Perkuat Ekosistem Akademik, Unisba Gelar Diskusi Internasional tentang Impactful Professorship

BERITAUNGGULAN.COM, BANDUNG (KOMHUMAS) – Universitas Islam Bandung (Unisba) menyelenggarakan International Sharing Session bertema “Toward Impactful Professorship” dengan menghadirkan dua narasumber: Prof. Emeritus Dr. Rushami Zien Yusoff dari Universiti Muhammadiyah Malaysia (UMAM), serta Prof. Dr. H. Edi Setiadi, S.H., M.H., Guru Besar Hukum Pidana Fakultas Hukum Unisba.

Kegiatan yang diselenggarakan di Aula Pascasarjana, Jalan Purnawarman no. 63 pada Rabu (19/11) ini menjadi ruang dialog strategis untuk memperkuat peran guru besar dan calon guru besar dalam meningkatkan kontribusi akademik yang berdampak bagi universitas, masyarakat, dan bangsa.

Dalam sambutannya, Wakil Rektor Bidang Pembelajaran dan Kemahasiswaan (Belmawa) Unisba, Dr. Asnita Frida B. R. Sebayang, S.E., M.Si., menegaskan pentingnya forum ini sebagai upaya menyatukan visi para profesor dan calon profesor di Unisba.

“Gagasan untuk international sharing session ini lahir dari keinginan kami untuk bridging antara seluruh guru besar dan calon guru besar sehingga ada keberlanjutan dan makna bagi pembangunan Unisba ke depan,” ujarnya.

Dr. Asnita juga menyoroti adanya sejumlah profesor yang akan memasuki purnabakti. “Karena beberapa profesor kita akan purnabakti, perlu ada penyamaan persepsi kembali, penyegaran, dan terutama semangat untuk membawa Unisba berdampak ke depan,” lanjutnya.

Ia menekankan bahwa arah kebijakan Kementerian Pendidikan Tinggi, Sains, dan Teknologi saat ini mendorong kampus untuk menjadi institusi yang berdampak melalui karya nyata.

“Kami melihat peran guru besar dan associate professor sebagai garda terdepan dalam menghasilkan berbagai karya yang bermanfaat bagi masyarakat. Dari kegiatan ini, kami berharap muncul research collaboration dan joint publication antara Unisba dan UMAM,” tambahnya.

Dalam pemaparannya, Prof. Emeritus Dr. Rushami Zien Yusoff menekankan bahwa dunia akademik kini berada dalam situasi yang sangat menantang: volatile, uncertain, complex, ambiguous (VUCA), bahkan berkembang pada kondisi “Brittle, Anxious, Nonlinear, Incomprehensible.

Ia menjelaskan bahwa seorang profesor perlu meninggalkan pola kerja administratif yang hanya berorientasi compliance, dan mulai bergerak ke arah performance-based. “Profesor harus memahami di mana posisi dirinya dalam kontribusi terhadap negara dan umat. Karier akademik harus terhubung dengan big picture kompetitivitas bangsa,” tegasnya.

Materi yang Diberikan ::
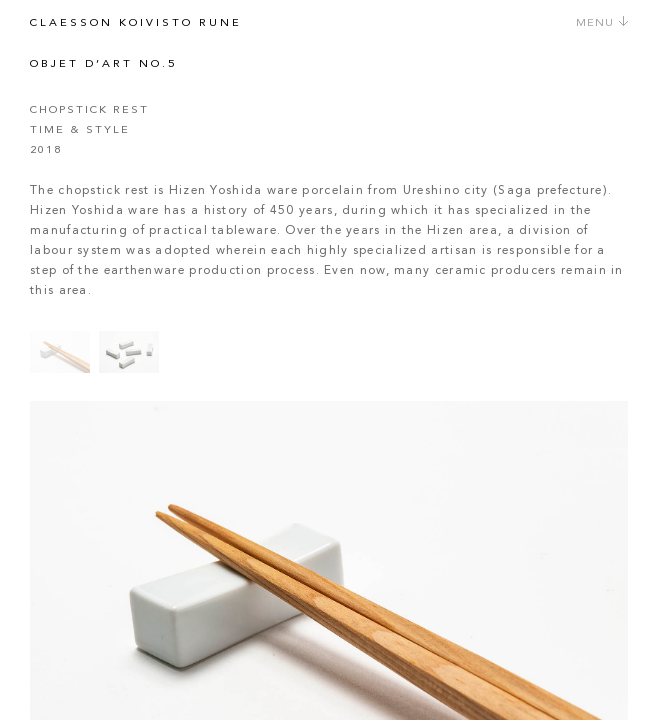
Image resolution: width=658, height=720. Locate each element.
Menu (602, 23)
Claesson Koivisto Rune (136, 23)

Soal dan Tugas ::
- 1) Jelaskan dalam satu sampai tiga kalimat alasan Dr. Asnita menganggap perlu adanya penyamaan persepsi kembali dan penyegaran, sesuai berita tentang diskusi Unisba.
- 2) Tampilkan tanpa perubahan bagian berita tentang diskusi Unisba yang diawali kata-kata yang memuat "BERITAUNGGULAN.COM, BANDUNG (KOMHUMAS)" dan diakhiri dengan "masyarakat, dan bangsa.".
Materi tersebut tidak diperlukan dalam pengerjaan.

Jawaban Berurutan ::
- 1) Menurut Dr. Asnita, beberapa profesor Unisba akan memasuki purnabakti. Karena itu perlu ada penyamaan persepsi kembali, penyegaran, dan terutama semangat untuk membawa Unisba berdampak ke depan.

- 2)
BERITAUNGGULAN.COM, BANDUNG (KOMHUMAS) – Universitas Islam Bandung (Unisba) menyelenggarakan International Sharing Session bertema “Toward Impactful Professorship” dengan menghadirkan dua narasumber: Prof. Emeritus Dr. Rushami Zien Yusoff dari Universiti Muhammadiyah Malaysia (UMAM), serta Prof. Dr. H. Edi Setiadi, S.H., M.H., Guru Besar Hukum Pidana Fakultas Hukum Unisba.

Kegiatan yang diselenggarakan di Aula Pascasarjana, Jalan Purnawarman no. 63 pada Rabu (19/11) ini menjadi ruang dialog strategis untuk memperkuat peran guru besar dan calon guru besar dalam meningkatkan kontribusi akademik yang berdampak bagi universitas, masyarakat, dan bangsa.